- _Task to carry out_:
Reproduce all the lines below exactly and omit the images.

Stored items
========================================

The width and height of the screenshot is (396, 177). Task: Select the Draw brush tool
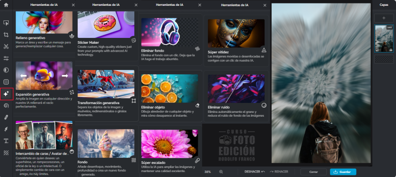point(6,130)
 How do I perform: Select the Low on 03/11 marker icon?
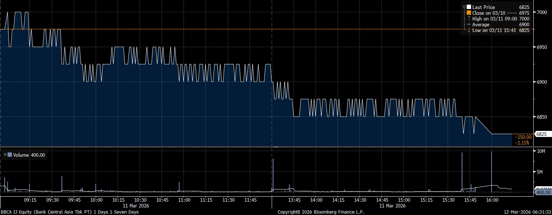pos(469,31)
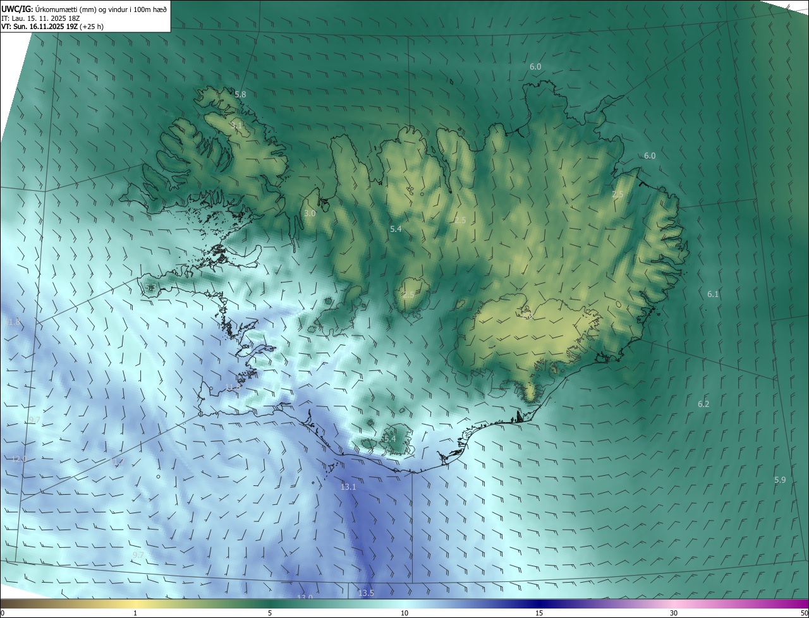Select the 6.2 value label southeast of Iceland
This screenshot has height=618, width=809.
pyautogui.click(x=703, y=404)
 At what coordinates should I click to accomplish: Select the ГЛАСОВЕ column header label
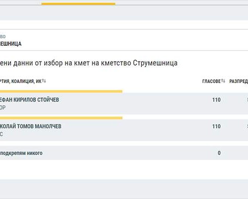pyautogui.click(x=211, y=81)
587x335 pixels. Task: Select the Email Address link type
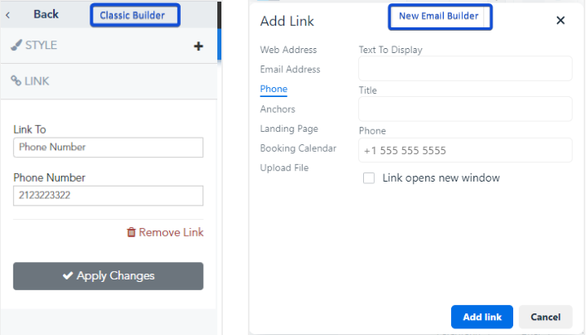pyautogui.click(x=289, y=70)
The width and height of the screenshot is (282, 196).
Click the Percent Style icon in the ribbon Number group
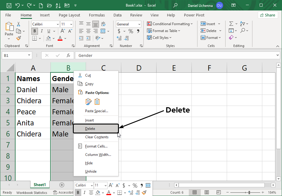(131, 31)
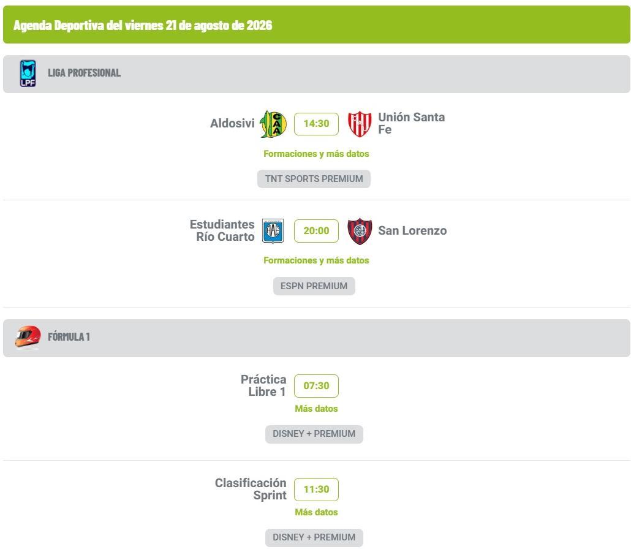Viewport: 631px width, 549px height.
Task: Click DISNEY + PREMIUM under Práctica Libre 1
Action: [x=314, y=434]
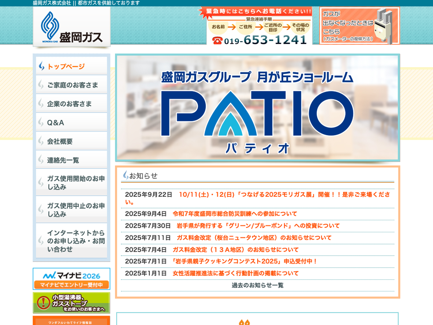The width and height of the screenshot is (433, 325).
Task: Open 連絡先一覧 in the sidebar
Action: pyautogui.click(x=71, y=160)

========================================

- _Task solution_:
The width and height of the screenshot is (396, 177). Task: Select the Draw brush tool
point(6,130)
 How do I perform: Select the Low on 03/11 marker icon?
pos(469,31)
Select the 6.2 value label southeast of Iceland
This screenshot has height=618, width=809.
pyautogui.click(x=703, y=404)
 At what coordinates should I click to accomplish: Select the ГЛАСОВЕ column header label
pyautogui.click(x=211, y=81)
587x335 pixels. Task: Select the Email Address link type
pyautogui.click(x=289, y=70)
The width and height of the screenshot is (282, 196).
Click the Percent Style icon in the ribbon Number group
(131, 31)
Viewport: 631px width, 549px height.
Task: Click DISNEY + PREMIUM under Práctica Libre 1
Action: [x=314, y=434]
The width and height of the screenshot is (433, 325).
Task: Open 連絡先一覧 in the sidebar
Action: pyautogui.click(x=71, y=160)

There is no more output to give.